[WRITTEN INSTRUCTION]:
Pick out each line of the records that contains the string "arrow", and copy those lines. Case counts.

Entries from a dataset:
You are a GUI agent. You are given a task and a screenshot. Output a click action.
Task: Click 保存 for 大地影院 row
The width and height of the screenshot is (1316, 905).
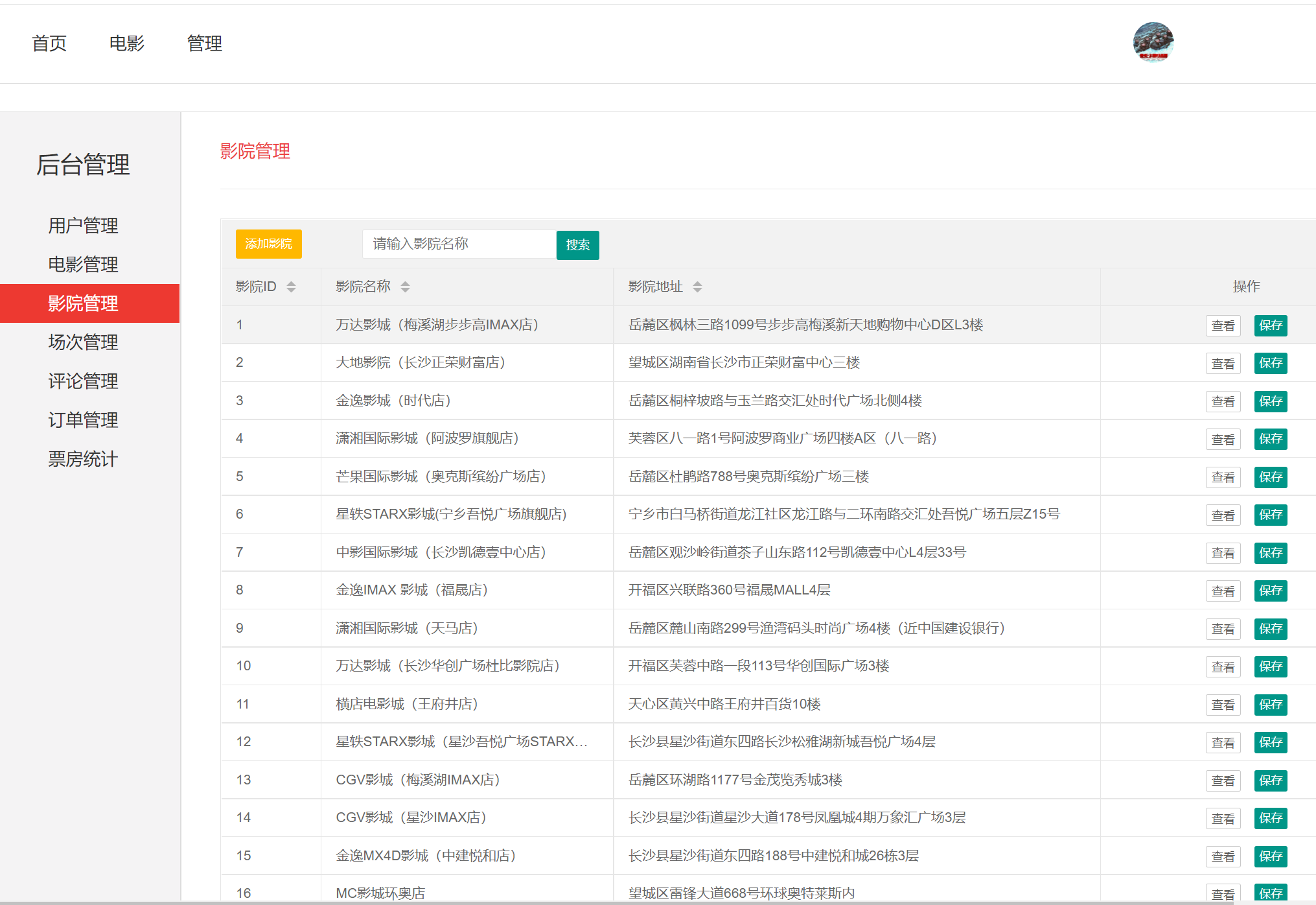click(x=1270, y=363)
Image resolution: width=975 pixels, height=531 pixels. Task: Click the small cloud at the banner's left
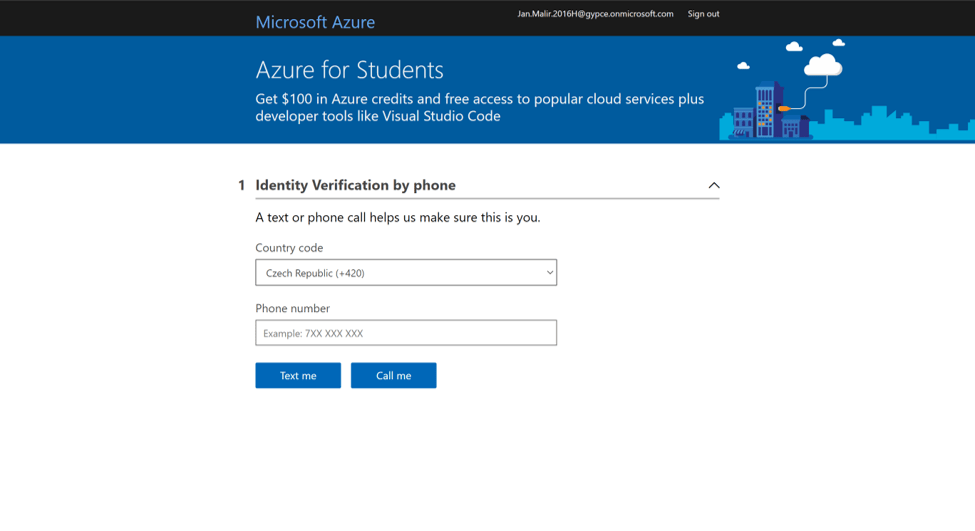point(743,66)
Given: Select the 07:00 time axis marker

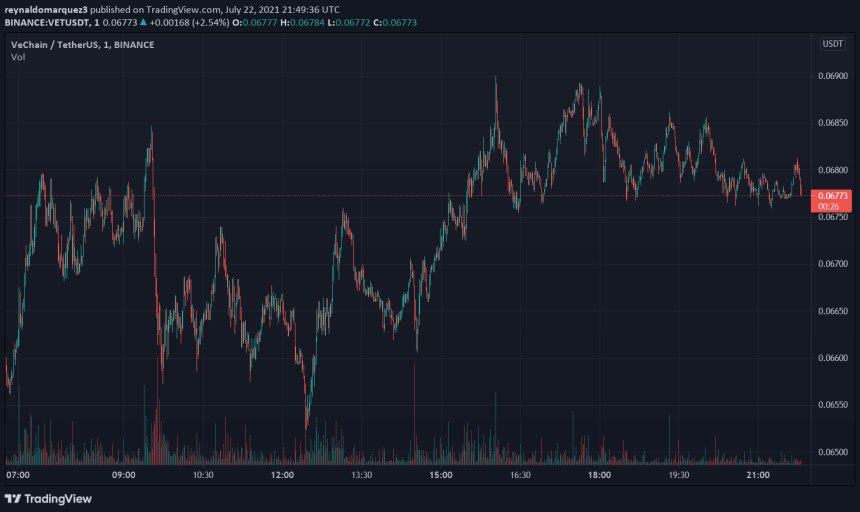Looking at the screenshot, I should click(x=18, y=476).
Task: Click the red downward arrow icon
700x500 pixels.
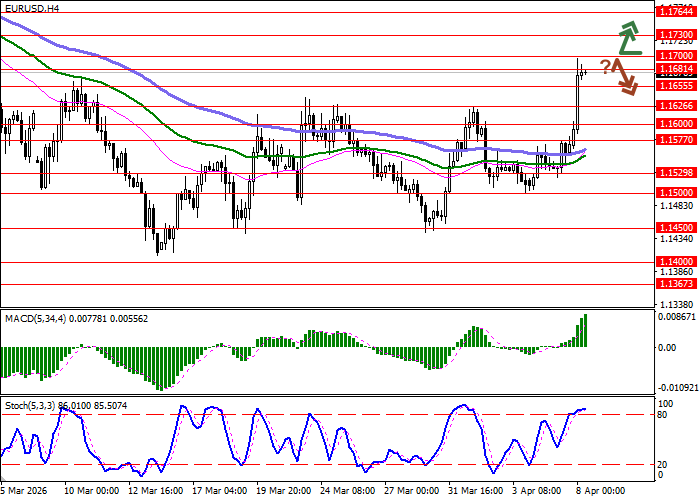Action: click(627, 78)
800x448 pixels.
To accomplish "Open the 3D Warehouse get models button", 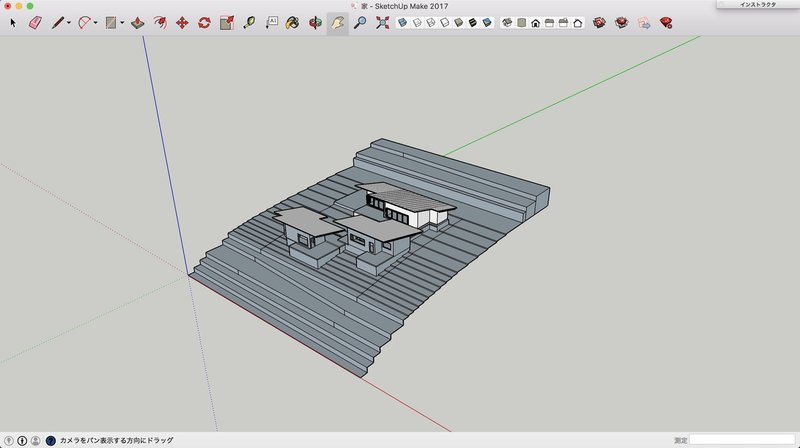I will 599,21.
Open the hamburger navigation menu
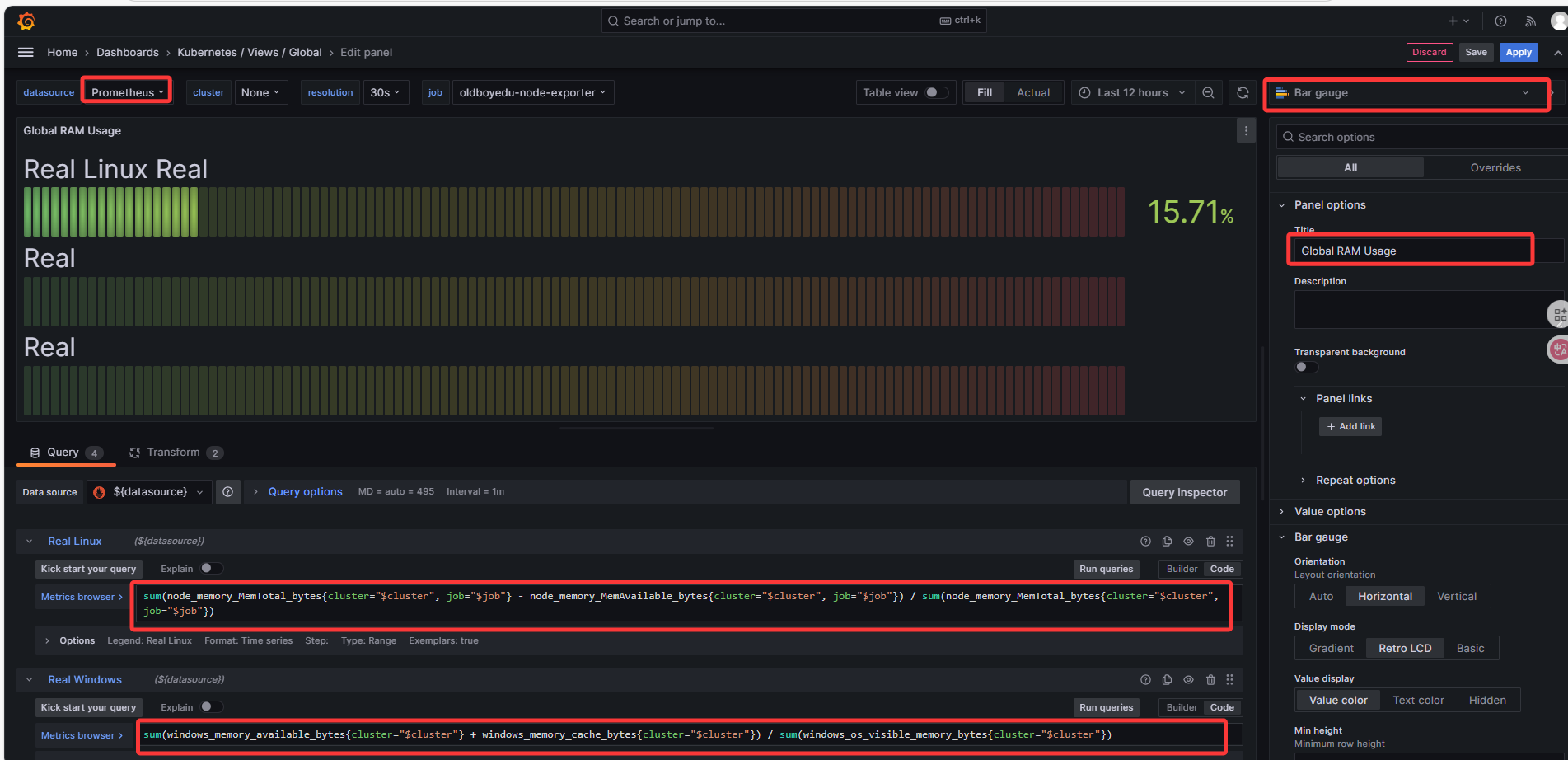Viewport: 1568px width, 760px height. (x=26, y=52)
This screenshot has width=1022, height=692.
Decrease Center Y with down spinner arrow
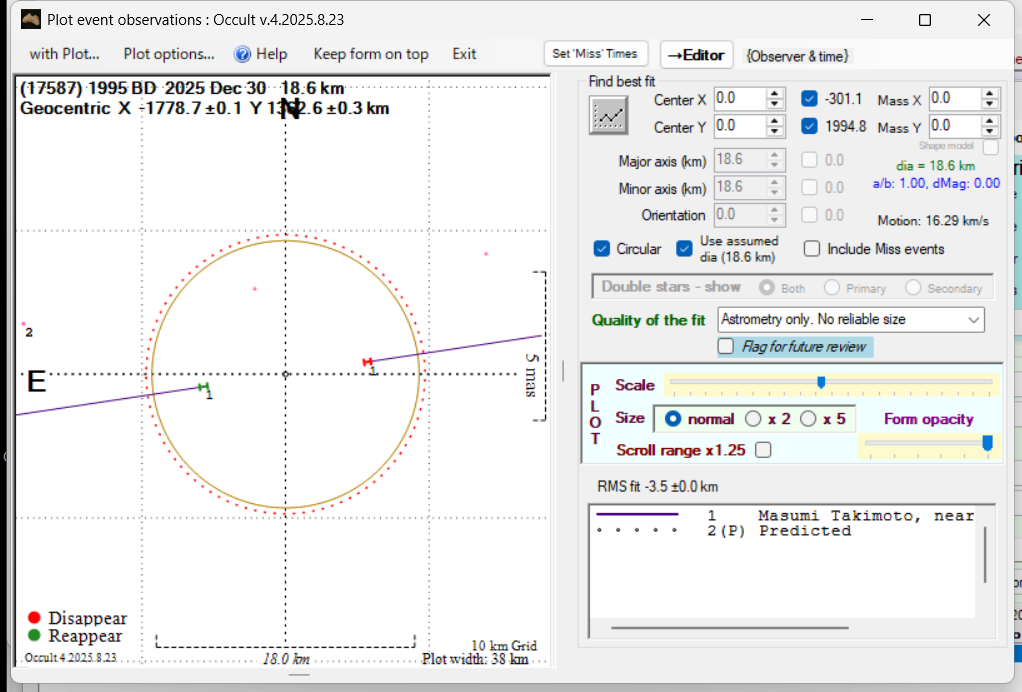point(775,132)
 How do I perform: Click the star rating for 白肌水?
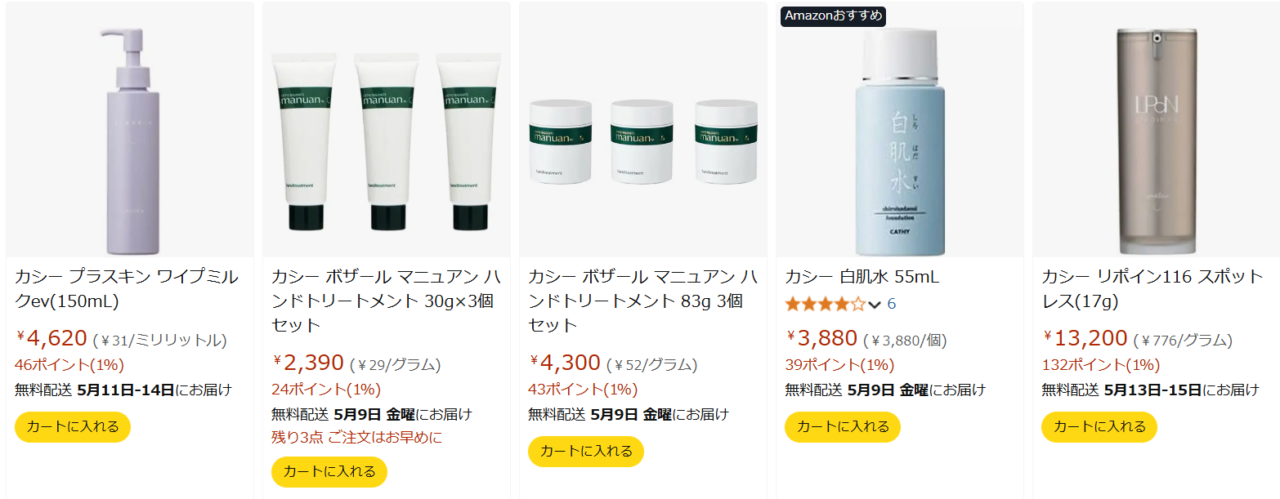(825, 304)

[WRITTEN REPLY]:
Task: Click the red downward arrow icon
Decrease Center Y with down spinner arrow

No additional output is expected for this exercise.